En este sentido, el suelo interactivo es una superficie proyectada mediante un proyector que permite interactuar directamente con el contenido. Un ejemplo es el suelo interactivo Motioncube, que combina un espacio tan natural para el juego infantil como el suelo con el potencial tecnológico.
A diferencia de las tablets o los monitores, el suelo interactivo requiere activar la motricidad gruesa y fina: movimientos de brazos y piernas para interactuar, o el uso de bolígrafos interactivos equivalentes a un stylus. Además, ofrece estimulación visual y auditiva, involucrando múltiples sentidos al mismo tiempo. Puede usarse de manera individual, por parejas o en grupo, lo que fomenta la integración y las relaciones sociales.
Aplicaciones Motioncube de LavaVision
Las aplicaciones educativas de Motioncube, desarrolladas por LavaVision, destacan por su flexibilidad. El profesorado puede utilizar los escenarios preparados o adaptar libremente las actividades gracias a comandos abiertos. Existen diferentes modos de interacción: con movimiento corporal (ej. colecciones Happy Stones o Pequeños exploradores) o con lápices interactivos (ej. El poder de los colores).
Las aplicaciones ofrecen experiencias multisensoriales, estimulan creatividad y memoria, y permiten trabajar contenidos cognitivos (clasificación, reconocimiento de formas y colores, juegos de memoria) a través del movimiento. Muchas de ellas incluyen opciones para ajustar la dificultad, reducir los elementos distractores y adaptarse a las capacidades de cada niño, lo que incrementa su motivación.
Otra ventaja es que los contenidos también están disponibles para pantallas táctiles y pizarras interactivas, lo que amplía las posibilidades de uso, especialmente en alumnado con movilidad reducida.
Conclusión
El suelo interactivo, junto con un conjunto de aplicaciones específicas, constituye una valiosa herramienta de apoyo tanto para niños que se desarrollan dentro de la norma como para aquellos con necesidades educativas especiales.

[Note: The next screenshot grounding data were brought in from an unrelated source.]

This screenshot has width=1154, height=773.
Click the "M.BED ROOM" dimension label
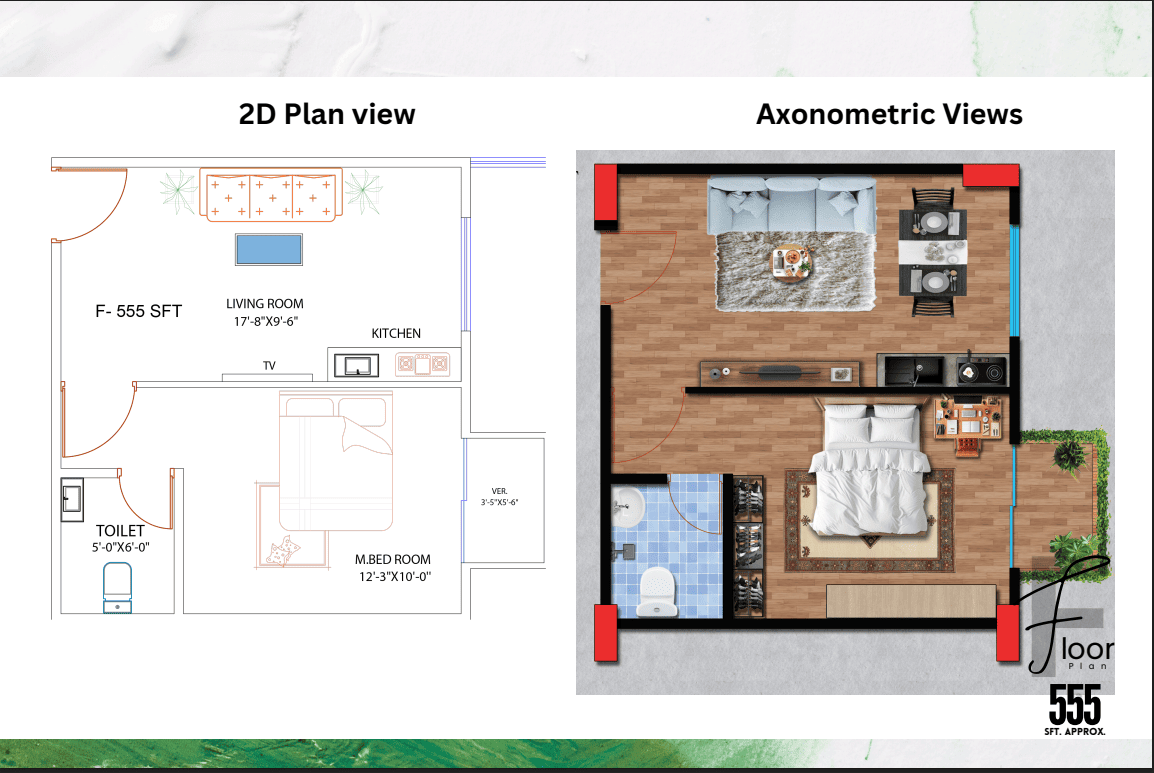(x=392, y=568)
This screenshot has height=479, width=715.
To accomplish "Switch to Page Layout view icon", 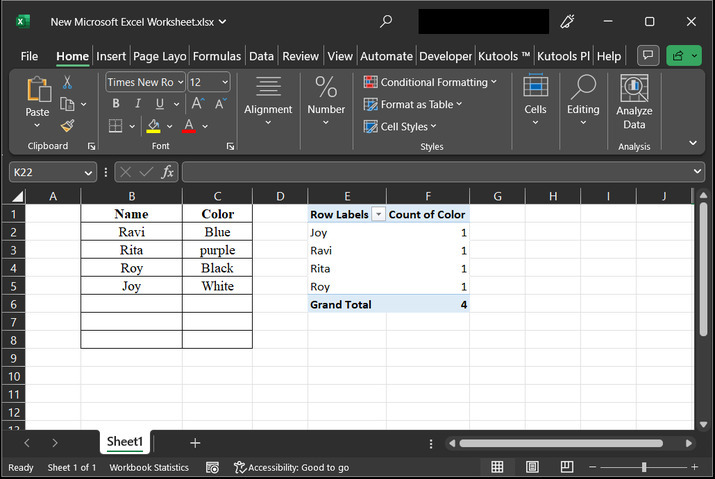I will [x=532, y=467].
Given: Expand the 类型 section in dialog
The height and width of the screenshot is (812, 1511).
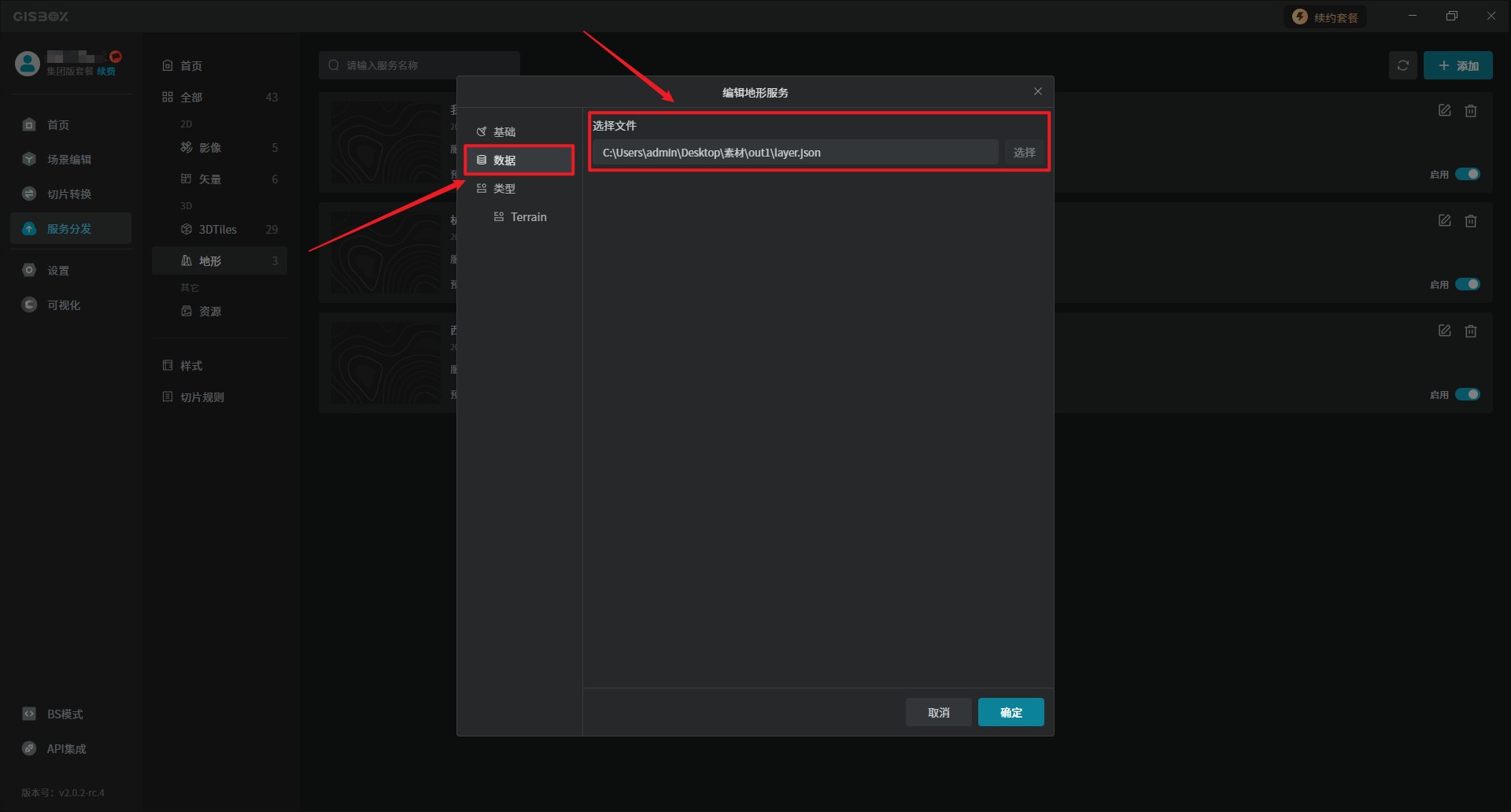Looking at the screenshot, I should coord(504,189).
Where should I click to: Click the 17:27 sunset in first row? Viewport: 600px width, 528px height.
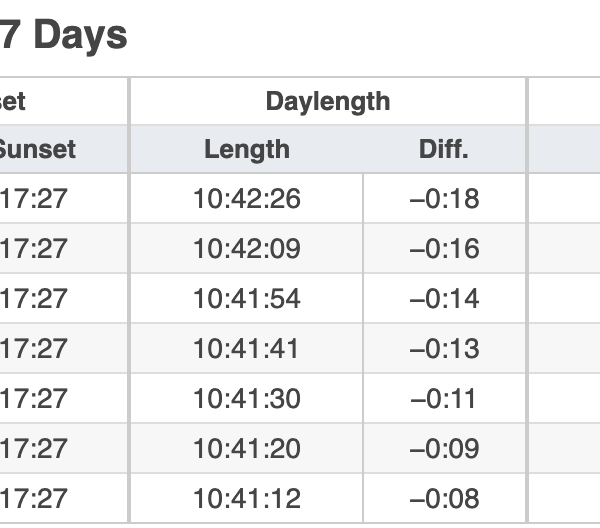pyautogui.click(x=34, y=199)
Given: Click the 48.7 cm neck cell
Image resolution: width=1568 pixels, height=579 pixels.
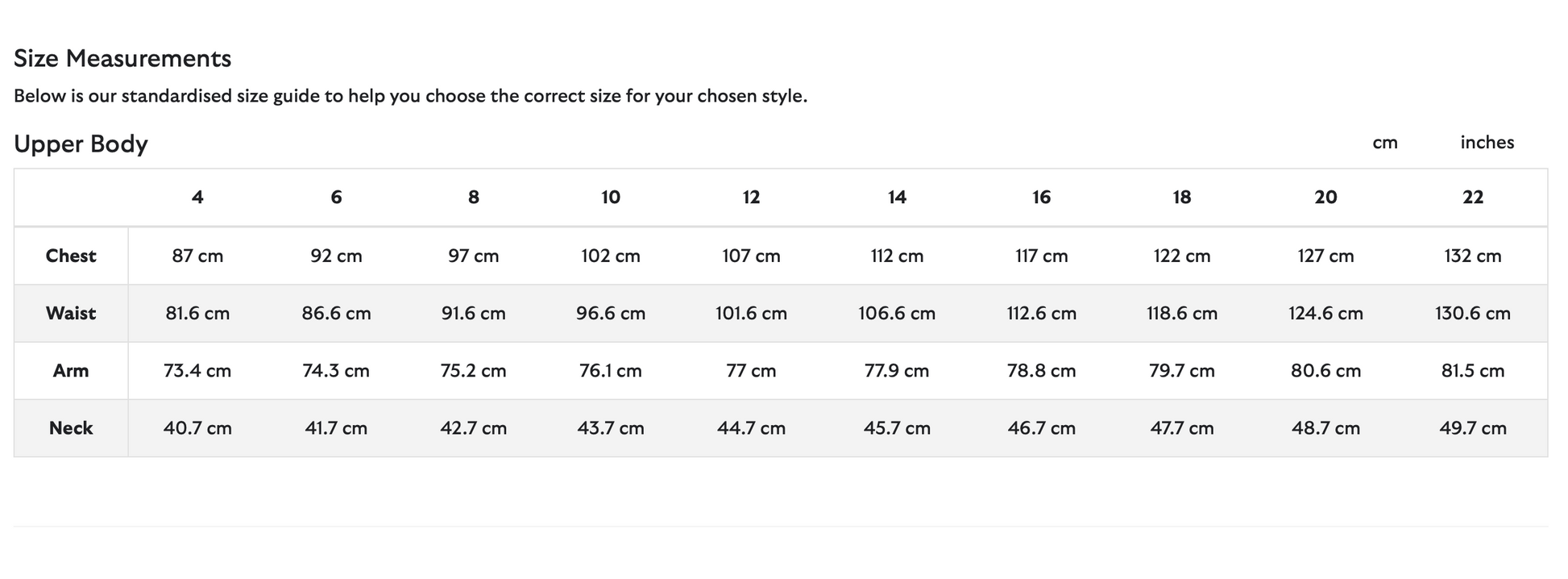Looking at the screenshot, I should pyautogui.click(x=1325, y=428).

Gracias a la variedad de recursos de Motioncube™ (colecciones Happy Stones, El poder de los colores, Pequeños exploradores), el alumnado accede a experiencias multisensoriales que favorecen un aprendizaje más completo, motivador y significativo.
Este recurso no solo refuerza el desarrollo cognitivo y social, sino que, al unir contenido académico con movimiento, permite una asimilación más efectiva y placentera del conocimiento.